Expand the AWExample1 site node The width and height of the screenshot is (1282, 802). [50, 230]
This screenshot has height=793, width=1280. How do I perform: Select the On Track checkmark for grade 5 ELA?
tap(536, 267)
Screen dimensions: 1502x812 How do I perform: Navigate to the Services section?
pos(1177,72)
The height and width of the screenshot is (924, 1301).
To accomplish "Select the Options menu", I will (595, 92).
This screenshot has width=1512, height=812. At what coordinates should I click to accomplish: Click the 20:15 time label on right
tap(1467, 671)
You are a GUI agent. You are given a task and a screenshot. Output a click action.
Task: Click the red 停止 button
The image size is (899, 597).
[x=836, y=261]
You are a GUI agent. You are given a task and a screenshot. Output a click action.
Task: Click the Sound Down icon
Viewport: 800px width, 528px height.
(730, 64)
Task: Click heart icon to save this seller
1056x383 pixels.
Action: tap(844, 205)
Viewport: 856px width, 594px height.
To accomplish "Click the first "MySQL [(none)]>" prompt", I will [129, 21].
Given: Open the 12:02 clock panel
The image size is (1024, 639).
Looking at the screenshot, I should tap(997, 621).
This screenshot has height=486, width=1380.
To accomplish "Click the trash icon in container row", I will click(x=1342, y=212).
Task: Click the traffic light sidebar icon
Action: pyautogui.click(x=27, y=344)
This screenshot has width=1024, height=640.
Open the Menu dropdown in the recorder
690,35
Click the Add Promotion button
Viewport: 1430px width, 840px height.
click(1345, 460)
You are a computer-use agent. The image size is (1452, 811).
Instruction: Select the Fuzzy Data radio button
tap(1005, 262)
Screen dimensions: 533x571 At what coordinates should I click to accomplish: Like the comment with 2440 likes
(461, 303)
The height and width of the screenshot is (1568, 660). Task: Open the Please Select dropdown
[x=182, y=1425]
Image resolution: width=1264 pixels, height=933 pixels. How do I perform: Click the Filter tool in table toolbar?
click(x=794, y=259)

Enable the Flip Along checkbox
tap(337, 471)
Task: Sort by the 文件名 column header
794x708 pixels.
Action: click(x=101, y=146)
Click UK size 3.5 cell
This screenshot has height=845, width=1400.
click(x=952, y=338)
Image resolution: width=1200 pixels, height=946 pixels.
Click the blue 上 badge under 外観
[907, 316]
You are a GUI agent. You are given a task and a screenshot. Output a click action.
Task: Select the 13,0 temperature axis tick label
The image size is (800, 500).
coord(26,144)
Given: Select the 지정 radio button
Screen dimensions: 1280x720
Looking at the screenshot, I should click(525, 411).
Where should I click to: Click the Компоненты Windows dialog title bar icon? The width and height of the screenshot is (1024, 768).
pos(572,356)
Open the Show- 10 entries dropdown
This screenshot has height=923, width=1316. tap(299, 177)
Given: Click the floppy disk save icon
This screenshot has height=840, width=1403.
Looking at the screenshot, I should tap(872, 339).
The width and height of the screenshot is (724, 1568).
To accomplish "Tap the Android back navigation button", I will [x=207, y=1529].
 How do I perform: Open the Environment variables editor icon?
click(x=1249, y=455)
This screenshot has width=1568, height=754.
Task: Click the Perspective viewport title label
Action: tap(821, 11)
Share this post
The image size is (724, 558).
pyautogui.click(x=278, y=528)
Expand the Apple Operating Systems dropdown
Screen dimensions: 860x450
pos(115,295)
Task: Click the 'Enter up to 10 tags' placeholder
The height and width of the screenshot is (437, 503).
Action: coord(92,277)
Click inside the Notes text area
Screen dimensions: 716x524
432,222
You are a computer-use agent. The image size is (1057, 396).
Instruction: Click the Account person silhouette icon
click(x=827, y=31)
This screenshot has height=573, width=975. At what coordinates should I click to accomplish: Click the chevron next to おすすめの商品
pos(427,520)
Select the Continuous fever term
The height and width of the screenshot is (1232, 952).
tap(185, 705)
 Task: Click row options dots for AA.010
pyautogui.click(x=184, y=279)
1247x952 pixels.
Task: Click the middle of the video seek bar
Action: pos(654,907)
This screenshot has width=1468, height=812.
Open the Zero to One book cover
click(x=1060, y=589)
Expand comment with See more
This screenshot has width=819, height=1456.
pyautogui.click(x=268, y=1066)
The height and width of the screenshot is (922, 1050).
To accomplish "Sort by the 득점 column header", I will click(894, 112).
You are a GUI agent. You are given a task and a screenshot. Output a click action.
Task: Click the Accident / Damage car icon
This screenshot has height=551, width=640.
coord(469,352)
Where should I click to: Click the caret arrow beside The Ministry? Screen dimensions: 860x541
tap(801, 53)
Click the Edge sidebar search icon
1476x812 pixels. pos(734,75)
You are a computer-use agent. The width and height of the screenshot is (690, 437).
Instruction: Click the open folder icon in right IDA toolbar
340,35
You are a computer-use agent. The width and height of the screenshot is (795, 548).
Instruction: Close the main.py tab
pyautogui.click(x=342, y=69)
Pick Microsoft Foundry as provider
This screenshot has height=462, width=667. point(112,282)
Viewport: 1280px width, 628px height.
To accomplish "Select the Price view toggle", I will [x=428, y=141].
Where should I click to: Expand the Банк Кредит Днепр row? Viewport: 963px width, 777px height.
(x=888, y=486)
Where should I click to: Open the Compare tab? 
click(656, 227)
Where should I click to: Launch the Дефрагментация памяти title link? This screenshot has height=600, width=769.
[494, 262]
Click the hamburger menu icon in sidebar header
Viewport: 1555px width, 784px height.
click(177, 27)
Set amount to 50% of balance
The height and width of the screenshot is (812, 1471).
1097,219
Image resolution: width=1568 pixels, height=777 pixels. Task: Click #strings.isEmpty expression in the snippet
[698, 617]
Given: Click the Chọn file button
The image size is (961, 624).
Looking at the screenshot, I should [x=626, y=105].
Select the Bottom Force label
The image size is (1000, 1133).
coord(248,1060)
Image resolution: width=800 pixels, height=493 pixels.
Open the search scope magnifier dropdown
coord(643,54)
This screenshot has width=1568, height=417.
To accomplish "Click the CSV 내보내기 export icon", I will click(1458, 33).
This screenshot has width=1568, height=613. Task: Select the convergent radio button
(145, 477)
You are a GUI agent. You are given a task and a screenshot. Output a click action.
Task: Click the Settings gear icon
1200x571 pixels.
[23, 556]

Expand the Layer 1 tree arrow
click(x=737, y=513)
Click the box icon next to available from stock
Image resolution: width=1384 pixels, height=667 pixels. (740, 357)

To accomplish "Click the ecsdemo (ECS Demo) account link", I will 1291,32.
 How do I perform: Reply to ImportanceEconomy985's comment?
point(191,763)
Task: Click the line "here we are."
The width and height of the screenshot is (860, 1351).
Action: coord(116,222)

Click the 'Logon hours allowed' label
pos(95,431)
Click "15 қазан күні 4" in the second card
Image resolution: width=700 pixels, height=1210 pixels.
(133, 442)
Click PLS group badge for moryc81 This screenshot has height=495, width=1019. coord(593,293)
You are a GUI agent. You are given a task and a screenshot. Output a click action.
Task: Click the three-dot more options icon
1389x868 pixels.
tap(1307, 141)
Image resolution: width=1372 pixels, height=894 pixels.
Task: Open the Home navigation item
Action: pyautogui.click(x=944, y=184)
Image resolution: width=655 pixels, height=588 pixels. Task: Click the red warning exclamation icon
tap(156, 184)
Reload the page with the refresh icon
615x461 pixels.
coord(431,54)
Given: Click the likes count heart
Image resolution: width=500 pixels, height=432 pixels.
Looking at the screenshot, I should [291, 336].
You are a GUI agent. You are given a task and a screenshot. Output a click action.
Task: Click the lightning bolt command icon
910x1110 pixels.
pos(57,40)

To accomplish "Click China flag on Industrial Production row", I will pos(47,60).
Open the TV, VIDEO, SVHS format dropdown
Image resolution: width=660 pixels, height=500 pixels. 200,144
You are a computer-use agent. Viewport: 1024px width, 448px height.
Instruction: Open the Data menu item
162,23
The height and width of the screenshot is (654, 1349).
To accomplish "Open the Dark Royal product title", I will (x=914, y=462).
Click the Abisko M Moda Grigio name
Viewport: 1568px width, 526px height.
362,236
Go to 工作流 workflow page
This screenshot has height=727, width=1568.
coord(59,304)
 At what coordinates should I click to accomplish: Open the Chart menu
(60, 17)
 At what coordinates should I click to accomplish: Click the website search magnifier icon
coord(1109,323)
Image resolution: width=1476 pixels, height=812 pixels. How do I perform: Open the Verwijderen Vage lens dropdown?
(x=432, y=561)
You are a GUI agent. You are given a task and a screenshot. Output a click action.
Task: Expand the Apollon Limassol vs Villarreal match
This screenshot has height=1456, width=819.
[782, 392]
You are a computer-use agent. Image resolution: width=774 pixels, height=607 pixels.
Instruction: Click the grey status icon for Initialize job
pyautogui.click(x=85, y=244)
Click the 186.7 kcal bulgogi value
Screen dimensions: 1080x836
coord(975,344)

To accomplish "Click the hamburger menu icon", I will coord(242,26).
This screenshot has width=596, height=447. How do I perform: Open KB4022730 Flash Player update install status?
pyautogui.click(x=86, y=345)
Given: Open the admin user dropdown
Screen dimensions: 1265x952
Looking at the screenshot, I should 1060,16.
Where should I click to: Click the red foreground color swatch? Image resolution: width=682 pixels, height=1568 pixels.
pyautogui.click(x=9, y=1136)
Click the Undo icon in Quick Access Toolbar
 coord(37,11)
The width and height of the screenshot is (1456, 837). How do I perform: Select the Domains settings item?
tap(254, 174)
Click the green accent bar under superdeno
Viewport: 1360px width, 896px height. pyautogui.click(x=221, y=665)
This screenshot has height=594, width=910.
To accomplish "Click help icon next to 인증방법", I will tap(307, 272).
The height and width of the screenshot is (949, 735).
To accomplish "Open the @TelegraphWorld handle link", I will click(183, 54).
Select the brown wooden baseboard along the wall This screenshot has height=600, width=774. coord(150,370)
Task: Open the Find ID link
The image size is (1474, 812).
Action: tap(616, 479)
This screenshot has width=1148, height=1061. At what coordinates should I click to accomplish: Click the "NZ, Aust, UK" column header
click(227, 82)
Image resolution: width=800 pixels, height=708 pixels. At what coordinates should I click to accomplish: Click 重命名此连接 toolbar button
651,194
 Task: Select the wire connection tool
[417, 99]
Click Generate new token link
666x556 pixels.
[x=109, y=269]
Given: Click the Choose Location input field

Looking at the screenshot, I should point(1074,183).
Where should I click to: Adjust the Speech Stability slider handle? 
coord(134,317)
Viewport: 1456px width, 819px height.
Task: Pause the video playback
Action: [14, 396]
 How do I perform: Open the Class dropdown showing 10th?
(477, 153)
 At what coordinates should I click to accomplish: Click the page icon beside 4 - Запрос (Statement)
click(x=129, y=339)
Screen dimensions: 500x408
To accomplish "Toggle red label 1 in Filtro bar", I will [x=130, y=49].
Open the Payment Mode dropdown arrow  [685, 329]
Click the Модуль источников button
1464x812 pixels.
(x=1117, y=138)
.....
[Instruction]
Count the lines of the data above that contain the string "size", matching case exactly, and reply with only that number.

[Right answer]
10